No, actually it's the opposite way around, gravity would just become a little stronger at the equator. The difference is not really noticeable (about 1% or something). We wouldn't notice any other effect.

opps, we'd only have one day per year. That would be the only really noticeable difference for us.

If Earth stopped orbiting the Sun we'd all fall into the Sun, that's all. There would be no more Christmases, New Years, or summer holidays...
 
  • #6
aikawax said:
...when you're driving a car and then suddenly stop you get pushed at the same speed you were traveling.

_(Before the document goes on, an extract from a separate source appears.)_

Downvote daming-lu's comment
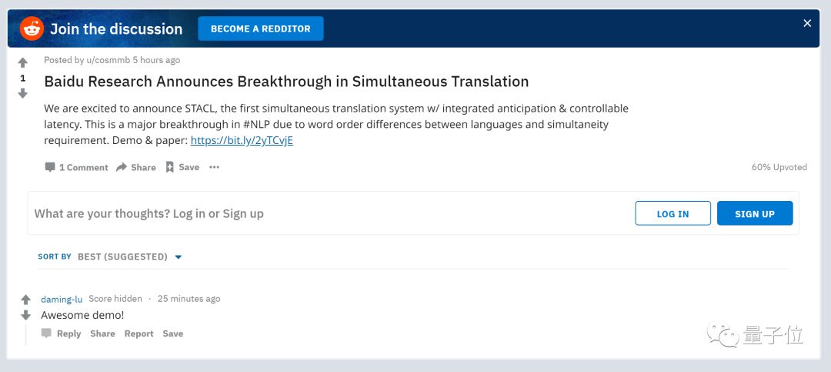The image size is (831, 372). (x=25, y=315)
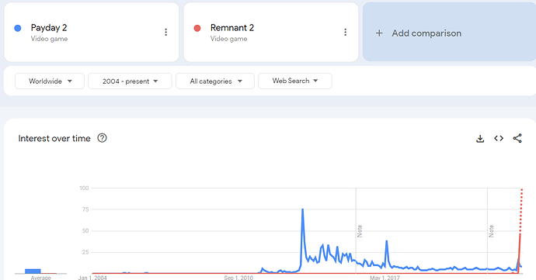The image size is (536, 280).
Task: Expand the All categories dropdown
Action: click(x=215, y=81)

my question is that how come that when astrountes leave Earth they don't get pushed away at a speed of 64,000 miles per a hour. [emphasis added]
The space shuttle doesn't have brakes! In a car, you get thrown forward (in the car's reference frame) because the car stops. When an astronaut leaves earth, they aren't stopping with respect to the Earth's motion around the sun - that would require a lot of power from their engines.
and about the Earth rotation , say you're driving at a speed of 100{->} mph with the Earth rotation then if you suddenly come to a stop you will fly at at a speed of 1100 mph { relative to space } , but then again if you go at 100{<-} againts the Earth rotation , and then come to a stop aren't you suppose to get pushed at a velocity of 900 mph <- ? [emphasis added]
Stop with respect to what? The only thing your car's brakes and wheels can apply a force on is the ground, so they can only stop with respect to the ground. To stop with respect to an arbitrary outside reference frame would require some other means of applying a force (such as a rocket engine).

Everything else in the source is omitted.